Another terrific, inexpensive choice is the pork roast known variously as pork shoulder, Boston butt, or picnic shoulder. Like the beef steaks I’ve just described, the pork shoulder has plenty of connection tissue, and long, slow cooking turns it into something so silky and delicious that you’re unlikely to have many leftovers. We stock this invaluable and inexpensive cut of meat, too.
So what do you need to do to create a pot roast that will have neighbors clawing at your window screens, begging for an invitation to dinner? It’s very simple:
- Preheat the oven. Anything between 250° and 350° will be fine. At the lower end of that scale, you roast will take longer to cook, but you’ll be able to leave the house for a few hours.
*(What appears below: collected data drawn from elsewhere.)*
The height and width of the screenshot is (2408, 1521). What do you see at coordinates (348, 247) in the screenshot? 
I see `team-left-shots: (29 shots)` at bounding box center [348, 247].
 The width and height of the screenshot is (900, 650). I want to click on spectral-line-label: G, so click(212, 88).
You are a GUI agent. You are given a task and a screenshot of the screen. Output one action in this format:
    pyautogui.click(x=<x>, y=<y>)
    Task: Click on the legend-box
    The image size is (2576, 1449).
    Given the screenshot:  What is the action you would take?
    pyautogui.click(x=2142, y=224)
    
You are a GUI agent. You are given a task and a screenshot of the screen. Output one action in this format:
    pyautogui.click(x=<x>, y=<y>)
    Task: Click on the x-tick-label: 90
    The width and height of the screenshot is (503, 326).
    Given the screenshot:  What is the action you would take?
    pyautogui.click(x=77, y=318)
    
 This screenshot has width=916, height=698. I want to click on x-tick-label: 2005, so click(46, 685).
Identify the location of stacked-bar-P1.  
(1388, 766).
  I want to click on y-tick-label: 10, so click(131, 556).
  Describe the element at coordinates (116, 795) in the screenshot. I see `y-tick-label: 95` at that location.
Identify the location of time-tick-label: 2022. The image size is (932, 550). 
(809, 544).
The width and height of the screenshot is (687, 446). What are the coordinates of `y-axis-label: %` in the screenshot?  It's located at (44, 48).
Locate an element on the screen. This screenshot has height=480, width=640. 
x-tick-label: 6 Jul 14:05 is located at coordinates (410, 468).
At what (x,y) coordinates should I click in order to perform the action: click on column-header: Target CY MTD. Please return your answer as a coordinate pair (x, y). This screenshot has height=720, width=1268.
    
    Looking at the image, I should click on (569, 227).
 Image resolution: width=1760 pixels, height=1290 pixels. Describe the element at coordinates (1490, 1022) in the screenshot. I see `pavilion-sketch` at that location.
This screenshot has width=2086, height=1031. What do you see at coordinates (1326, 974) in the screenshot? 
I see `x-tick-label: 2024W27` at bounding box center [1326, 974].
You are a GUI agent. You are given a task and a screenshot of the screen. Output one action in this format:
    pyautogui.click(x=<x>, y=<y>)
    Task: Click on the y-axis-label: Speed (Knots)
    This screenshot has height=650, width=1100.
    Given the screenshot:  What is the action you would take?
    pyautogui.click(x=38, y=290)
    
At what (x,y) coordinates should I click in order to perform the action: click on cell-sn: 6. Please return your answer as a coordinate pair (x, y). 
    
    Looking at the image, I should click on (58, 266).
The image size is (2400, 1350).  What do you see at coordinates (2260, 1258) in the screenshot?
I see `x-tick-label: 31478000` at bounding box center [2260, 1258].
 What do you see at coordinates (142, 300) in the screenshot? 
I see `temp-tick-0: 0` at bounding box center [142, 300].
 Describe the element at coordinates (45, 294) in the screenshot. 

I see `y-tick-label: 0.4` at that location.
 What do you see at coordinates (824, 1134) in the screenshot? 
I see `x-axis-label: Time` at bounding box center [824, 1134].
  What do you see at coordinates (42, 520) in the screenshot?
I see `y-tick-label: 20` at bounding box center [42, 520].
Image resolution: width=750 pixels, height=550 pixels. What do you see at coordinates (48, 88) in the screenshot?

- Heat up a heavy pot on the stovetop, add butter or oil, and brown the aromatics (for example, leeks, onions, celery, onions) first; remove them from the pot.
- Brown the meat thoroughly on all sides; remove it from the pot. (Thorough browning will take at least 5 minutes, if not 10.)
- Deglaze the brown bits left in the pot with wine, beer, or stock, and reduce the liquid by half.
- Return the meat and aromatics to the pot.
- Add any long-cooking vegetables and fruits (for example, boiling potatoes, fennel, carrots, and, in the case of pork roasts, prunes).
- Add enough tasty liquid to come up about 1/3 of the way on the meat (for example, wine, stock, beer, tomato juices—preferably a combination).
- If you’re using a tall-ish pot, crumple up some baking parchment and place it lightly atop the roast—that way the meat will be bathed continuously in steam rather than having condensed water drip on it from the lid.
- Make sure the lid of your pot is absolutely leakproof—you’ll be cooking your roast for a long time (anywhere between 2 and 4 hours), so you don’t want any steam escaping. If your pot’s lid seems wobbly or ill-fitting, place a big piece of baking parchment across the top of your pot, put on the lid, and crimp the paper down around the pot’s sides. That always works.
- Depending on what temperature you cook the meat at, start checking the meat’s tenderness when wonderful smells come from the oven. After the meat becomes fork tender, remove the roast and the vegetables from the pot, cover them with a bowl or aluminum foil, and return the pot to the stovetop.
- Turn the burner to MEDIUM-HIGH, and reduce the liquid in the pot by about 1/3. Taste the sauce, and if you want to add a bit of thickening, toss in little pellets of 1-to-1 butter and flour that you’ve kneaded together; they will thicken up your sauce and add flavor, too. You can add a bit of schnapps, port, sherry, or other flavoring if you want. Taste again, add salt and pepper, and return the meat and vegetables to the pot; spoon the sauce over them, and serve it forth. Your wonderful pot roast is ready for eating.